Report all lines from the entries below in which "will" appears.

| Data to use |
################

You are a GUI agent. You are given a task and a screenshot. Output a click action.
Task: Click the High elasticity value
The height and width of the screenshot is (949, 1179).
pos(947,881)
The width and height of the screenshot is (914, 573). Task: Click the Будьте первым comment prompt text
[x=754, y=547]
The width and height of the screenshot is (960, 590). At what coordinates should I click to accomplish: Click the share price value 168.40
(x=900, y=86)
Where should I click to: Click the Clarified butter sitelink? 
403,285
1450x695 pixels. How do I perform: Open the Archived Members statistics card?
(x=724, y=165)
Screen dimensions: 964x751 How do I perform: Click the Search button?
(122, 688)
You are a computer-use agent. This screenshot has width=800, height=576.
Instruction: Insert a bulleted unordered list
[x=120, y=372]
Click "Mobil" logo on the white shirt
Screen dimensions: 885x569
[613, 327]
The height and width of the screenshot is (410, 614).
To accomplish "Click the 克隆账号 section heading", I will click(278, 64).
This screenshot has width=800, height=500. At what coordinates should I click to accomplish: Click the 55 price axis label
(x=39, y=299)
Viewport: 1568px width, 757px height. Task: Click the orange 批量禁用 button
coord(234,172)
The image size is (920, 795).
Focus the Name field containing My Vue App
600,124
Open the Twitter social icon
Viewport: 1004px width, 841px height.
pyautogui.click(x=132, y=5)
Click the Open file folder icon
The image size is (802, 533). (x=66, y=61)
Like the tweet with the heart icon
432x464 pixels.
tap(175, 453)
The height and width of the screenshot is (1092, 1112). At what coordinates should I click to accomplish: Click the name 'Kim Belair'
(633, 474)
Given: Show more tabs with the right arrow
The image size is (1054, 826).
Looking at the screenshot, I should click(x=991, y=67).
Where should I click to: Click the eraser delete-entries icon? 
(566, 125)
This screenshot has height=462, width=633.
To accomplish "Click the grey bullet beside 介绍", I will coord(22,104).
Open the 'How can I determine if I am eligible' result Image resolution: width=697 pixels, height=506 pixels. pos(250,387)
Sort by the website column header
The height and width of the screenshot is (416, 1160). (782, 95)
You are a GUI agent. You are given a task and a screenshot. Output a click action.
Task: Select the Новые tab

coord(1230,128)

################

| Reply to the exercise |
To accomplish "Click the 克隆账号 section heading", I will click(278, 64).
To accomplish "Click the grey bullet beside 介绍", I will coord(22,104).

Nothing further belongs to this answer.